Excerpt provided >>
--- start ---
4.3 Normal Runtime Path

After boot, execution repeatedly follows this loop:

user code runs
a syscall, interrupt, or exception traps into the kernel
assembly wrapper saves a register frame on the current thread's kernel stack
C handler updates kernel state
control either returns to the same thread or switches to a different one
dispatcher restores registers and returns to user mode or kernel continuation

This "save frame, update state, restore frame" model is the core control-flow idea of the kernel.

5. Core Objects and Ownership

5.1 Task

A task represents a user process. It owns:

a user page directory
a process exit status
parent/child relationship metadata
a queue of child zombies that have exited but not yet been waited on
a list of its threads
a live thread count
a dying flag used during task-wide teardown

A task remains allocated after its last live thread exits. It becomes a zombie until its parent reaps it with wait().
--- end ---
Tasks for this exercise >>
**1)** Summarize the kernel excerpt above in two sentences.
**2)** Repeat, word for word, the part of the kernel excerpt that opens with the words containing "user code runs" and closes with "of the kernel.".

Material provided >>
--- start ---
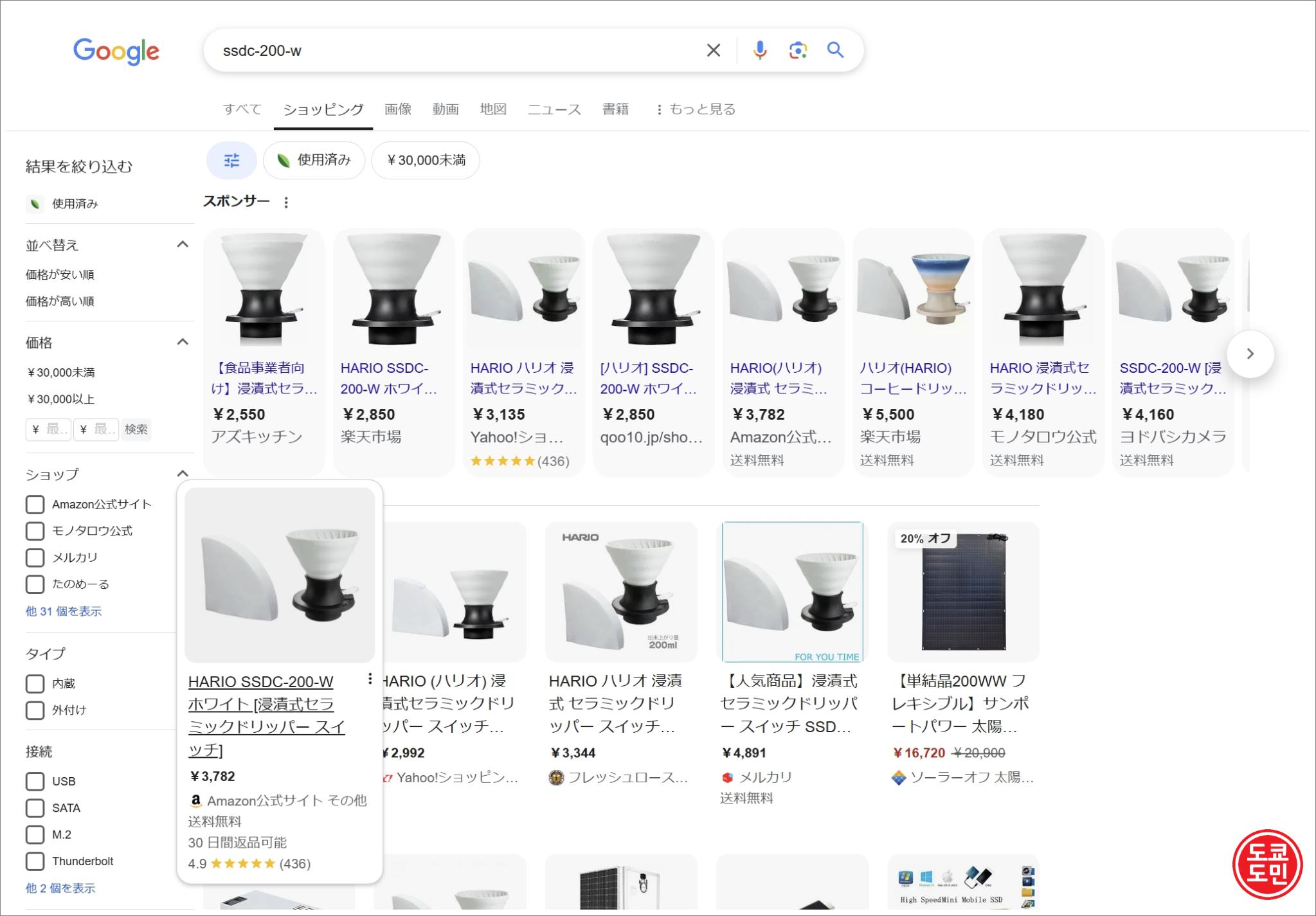Image resolution: width=1316 pixels, height=916 pixels.
Task: Tick the USB connection checkbox
Action: click(35, 781)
--- end ---
Full solutions >>
**1)** After boot, the kernel repeatedly traps from user code into the kernel, saves a register frame, updates state in a C handler, and then restores registers to return to the same thread or a different one, following a "save frame, update state, restore frame" model. A task represents a user process that owns items such as a user page directory, its threads, and parent/child metadata, and after its last live thread exits it remains allocated as a zombie until its parent reaps it with wait().

**2)**
user code runs
a syscall, interrupt, or exception traps into the kernel
assembly wrapper saves a register frame on the current thread's kernel stack
C handler updates kernel state
control either returns to the same thread or switches to a different one
dispatcher restores registers and returns to user mode or kernel continuation

This "save frame, update state, restore frame" model is the core control-flow idea of the kernel.